面向糖蛋白质组学的有机共价骨架富集新介质与方法

As one of the most common post-translational modification (PTM) types, reversible protein glycosylation plays crucial regulatory roles in almost all aspects of cellular processes, which is vital to tumor cancer, immune response and cell communication. At present, a group of novel glycopeptide enrichment materials were emerged to effectively solve the selective enrichment of sialylated glycopeptides. However, the remaining problems such as the specific enrichment of O-linked glycopeptides or neutral glycopeptides are still the core of the field. Thus, developing new generation of separation materials is quite urgent for promoting the enrichment accuracy and capture efficiency. In this project, covalent organic frameworks (COFs) provide continuous and confined open channels at the nanoscale, affording an accessible high surface area interface for modification. Functional units including amino acids, oligopeptides, and oligosaccharides are introduced to graft onto the surface of COFs hollow sphere, in order to the design of new organic functional enrichment materials. COFs has the advantage of chemical stability, customizable surface characteristics, and pore environment control. The ability to easily tune the construction unit of a COF using monomers bearing specific functional groups can improve its selective recongnition and highly compatibility with glycopeptides, in combination with the multiple hydrogen bonding sites, and the multi-cell collaborative interaction in the pore channels. Meanwhile, the selective enrichment method for glycopeptides will be established and validated with cell lysis buffer and serum samples. Based on these, we will do some exploratory research in areas like abnormal expression in intestinal cancer, and try to establish the relationship between glycosylation and disease. We believe this project will have important scientific significance and potential application value in the field of glycoproteomics, and provide an original strategy for the glycopeptide enrichment.

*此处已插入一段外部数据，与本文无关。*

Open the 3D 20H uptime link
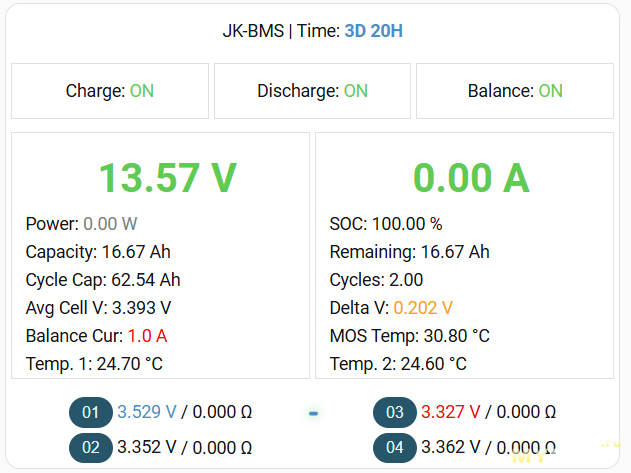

蛋白糖基化是生命科学研究的前沿方向，与肿瘤癌症发生，免疫应答，细胞通讯等密切相关。新型糖肽富集材料的开发很好地解决了唾液酸型糖肽富集的难题，然而对于O-连接糖肽、中性糖肽的特异性富集，仍是一个巨大的挑战。迫切需要引入新的材料学体系，提升富集的精确性和捕获效率。本项目以共价有机骨架材料（COFs）为载体，在COFs上引入氨基酸、寡肽、寡糖等功能识别单元，构造全新的有机功能富集材料。COFs具有化学稳定性好、结构裁剪性强、孔结构精细可调等优点，同时借助功能识别单元的多重氢键位点，以及孔内多单元协同的相互作用，实现对糖肽的选择性识别与高亲和力结合。进而构建材料对糖肽富集方法学，借助细胞裂解液、血清等实际样品进行验证。探索材料对肠癌组织样本中糖肽的捕获能力，构建糖基化表达异常与疾病之间的关系。COFs基新介质的引入，有望为糖肽的特异性富集和分离提供一种新方法、新思路。

蛋白质糖基化是生物体中最重要的翻译后修饰手段之一，糖蛋白/糖肽的有效分离和富集成为目前糖蛋白组学研究的首要问题。对于复杂的生物样本，糖蛋白的数量较少，酶解后大量高丰度非糖基化修饰肽的存在，使得低丰度糖肽的检测更加困难。因此，需要一些手段来有效地富集糖肽以提高其检测丰度，发展高选择性的糖肽富集材料及方法就成为在分子水平上有效地监测糖蛋白或糖肽的重要途经。相对于传统的糖肽富集材料，共价有机骨架材料具有比表面积大和可修饰位点丰富的优点，在糖肽富集领域具有很大的应用潜力。本项目制备了新型的共价有机骨架材料，分别利用不同单体通过共聚缩合反应生成的席夫碱构成了材料的框架，并采用COFs后修饰策略，从而提高材料的富集性能。利用扫描电镜、透射电镜、红外光谱和固体核磁等表征技术对材料的结构进行了表征，并将其应用于糖肽的选择性富集。分别对富集过程的上样条件、淋洗条件、洗脱条件进行富集条件的优化，从人血清免疫球蛋白G酶解液中观察到32个明显的糖肽信号峰。通过模拟复杂样本体系验证材料富集选择性，在人血清免疫球蛋白G和牛血清白蛋白的酶解液混合物中仍然保持了良好的选择性。此外，还考察了材料的检测限、富集容量、回收率等富集性能及在人血清等实际样品中的应用潜力，表现出较低的检测限，较高的富集容量，及较好的富集回收率。表明COFs材料在糖肽富集领域较好的应用前景，同时为糖肽的特异性富集和分离提供了一种新方法、新思路。